Extrait présenté:
......

Quelle est l'attitude des talmudistes vis-à-vis du phénomène de la sorcellerie ? Elle se résume en trois termes indiqués dans notre texte : apprendre, comprendre, légiférer. 

On ne préconise pas vis-à-vis de la sorcellerie une attitude de rejet systématique et a priori. La lutte contre la sorcellerie passe par la connaissance approfondie de ses manifestations, par la distinction minutieuse entre ce qui est connaissance vraie et ce qui est mystification, enfin éventuellement par l'utilisation de moyens juridiques appropriés pour son élimination. Ce point sera éclairé sous un autre jour ultérieurement. 


La deuxième perversion de la vérité signalée par notre texte est l'idolâtrie. Il ne s'agit pas ici de l'idolâtrie en tant que pratique mais en tant que conception. La doctrine essentiellement visée par le texte est le dualisme qui était répandu en Babylonie où enseignait Rav mais ce n'est là qu'un exemple.

......

Données extraites:
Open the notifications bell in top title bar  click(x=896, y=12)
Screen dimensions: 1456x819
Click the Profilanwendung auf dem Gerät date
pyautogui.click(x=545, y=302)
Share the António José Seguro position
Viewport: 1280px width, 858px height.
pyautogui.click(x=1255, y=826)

......

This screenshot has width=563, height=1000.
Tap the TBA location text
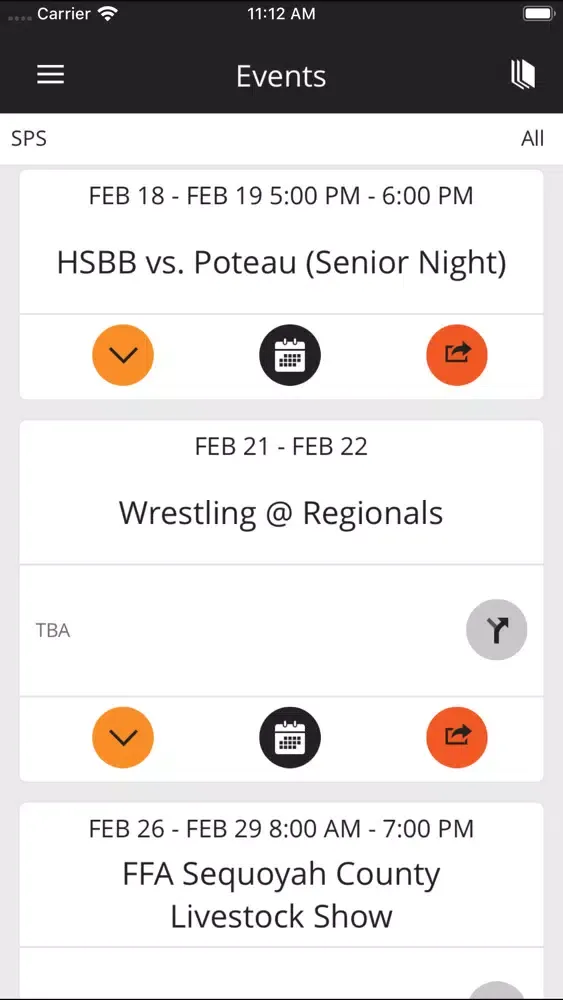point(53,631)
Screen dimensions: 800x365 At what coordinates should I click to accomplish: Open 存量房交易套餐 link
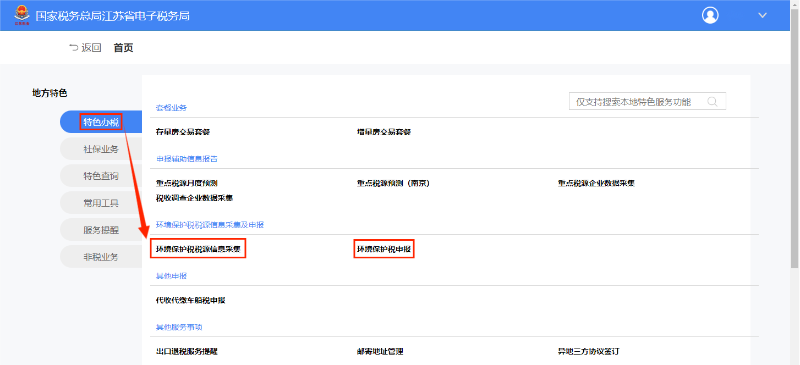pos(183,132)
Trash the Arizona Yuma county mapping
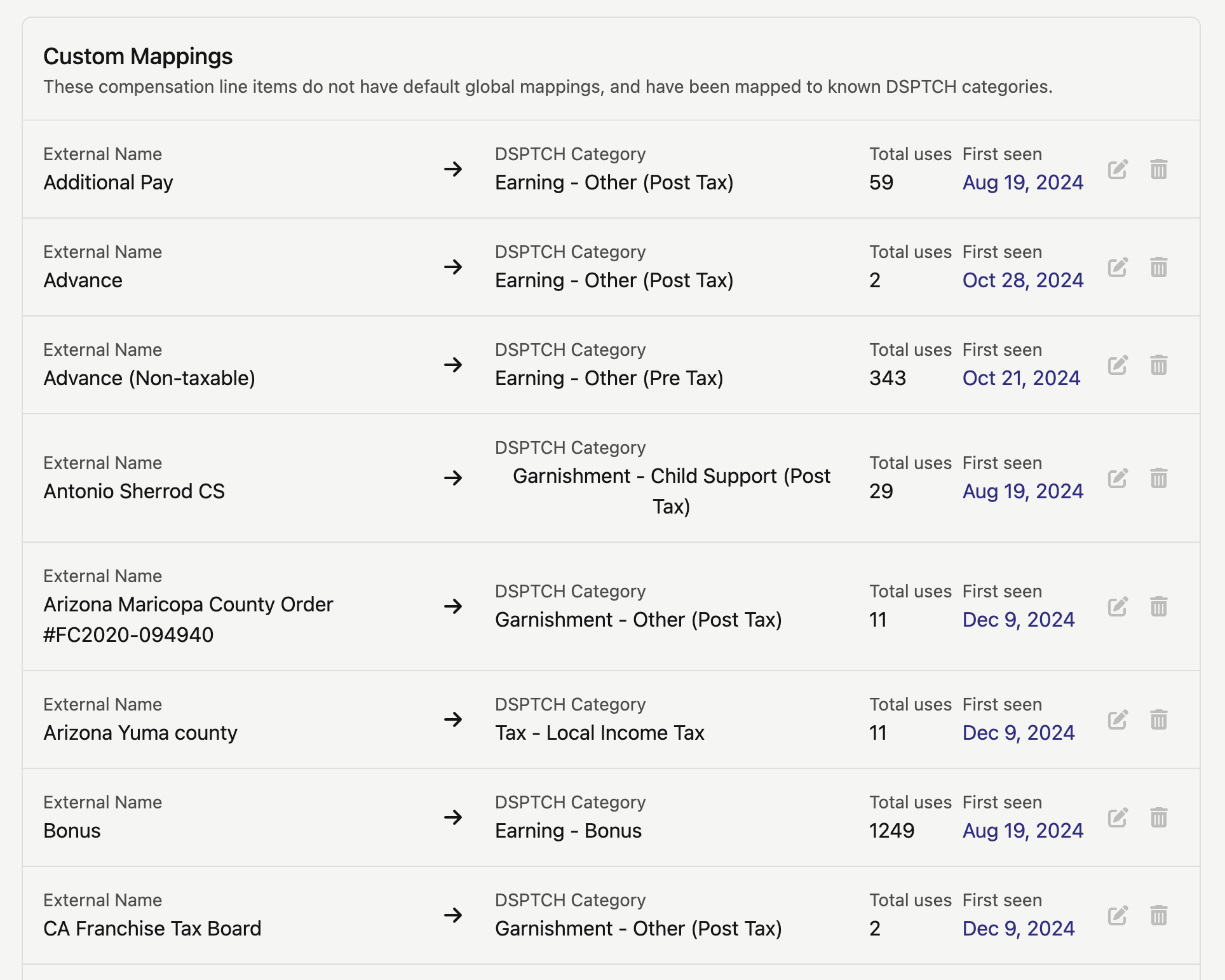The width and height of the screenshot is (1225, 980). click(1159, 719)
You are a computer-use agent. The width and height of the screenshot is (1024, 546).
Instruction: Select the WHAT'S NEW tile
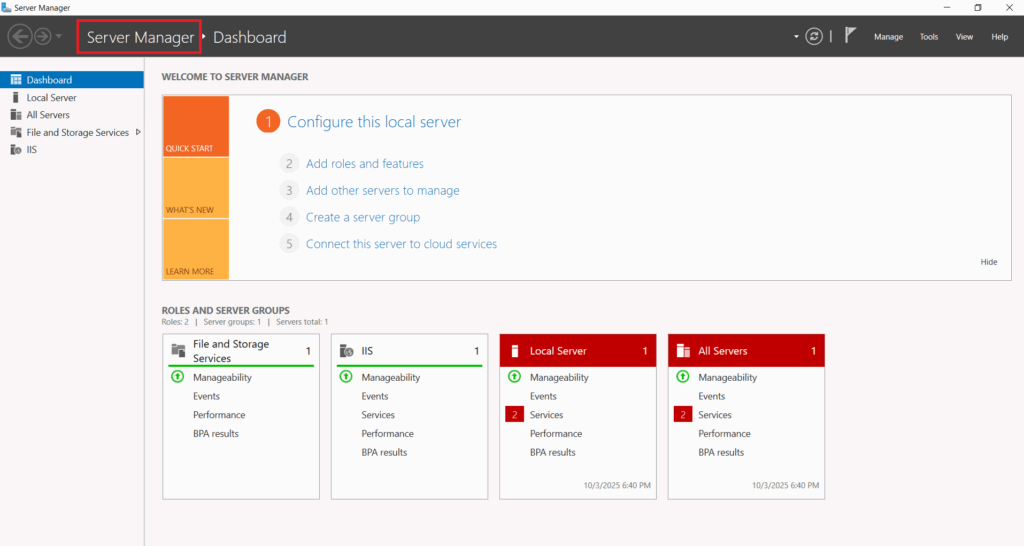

......

Problèmes à résoudre:
[1] Répondez aux questions suivantes à partir de l'extrait présenté.
(a) Quels trois termes résument l'attitude des talmudistes vis-à-vis de la sorcellerie ?
(b) Quelle est la deuxième perversion de la vérité signalée par le texte ?
(c) Dans quelle région le dualisme était-il répandu ?
[2] Rédigez la suite de l'extrait sur la sorcellerie et l'idolâtrie chez les talmudistes, en reprenant après sa dernière phrase.
Les items forment un matériau distinct de l'extrait présenté.

Réponses par exercice:
[1]
(a) Apprendre, comprendre, légiférer.
(b) L'idolâtrie.
(c) En Babylonie, où enseignait Rav.

[2]
D'une manière générale, vis-à-vis de toute idéologie dont les principes sont en contradiction nette avec ceux de la pensée juive, les Sages du Talmud et leurs successeurs adoptent une attitude de rejet. Commentant notre texte, Rachi énonce : Même apprendre un enseignement de la Tora de la bouche d'un idolâtre est interdit

Ce principe dévoile tout d'abord une méfiance à l'égard de la séduction que peuvent exercer toutes sortes de personnalités dotées d'un pouvoir charismatique. Mais cela signifie aussi le refus du syncrétisme. Que le judaïsme puisse se développer en intégrant en son sein des idées puisées dans des idéologies ou des religions étrangères est une conception absente de la littérature traditionnelle. Il est possible que des spécialistes de l'histoire des idées montrent que dans tel ou tel cas des doctrines extérieures ont influé sur le développement de la pensée juive. Mais il ne peut s'agir que d'un cas d'exception, d'une sorte d'effraction. Cela est contraire à la volonté explicitement formulée et constamment rappelée par les autorités traditionnelles de s'opposer à l'intrusion d'idéologies extérieures au sein du judaïsme. Alors que vis-à-vis de la sorcellerie, les Sages préconisent une attitude de connaissance et d'analyse, au contraire dans le domaine idéologique et religieux, ils penchent nettement pour un rejet systématique.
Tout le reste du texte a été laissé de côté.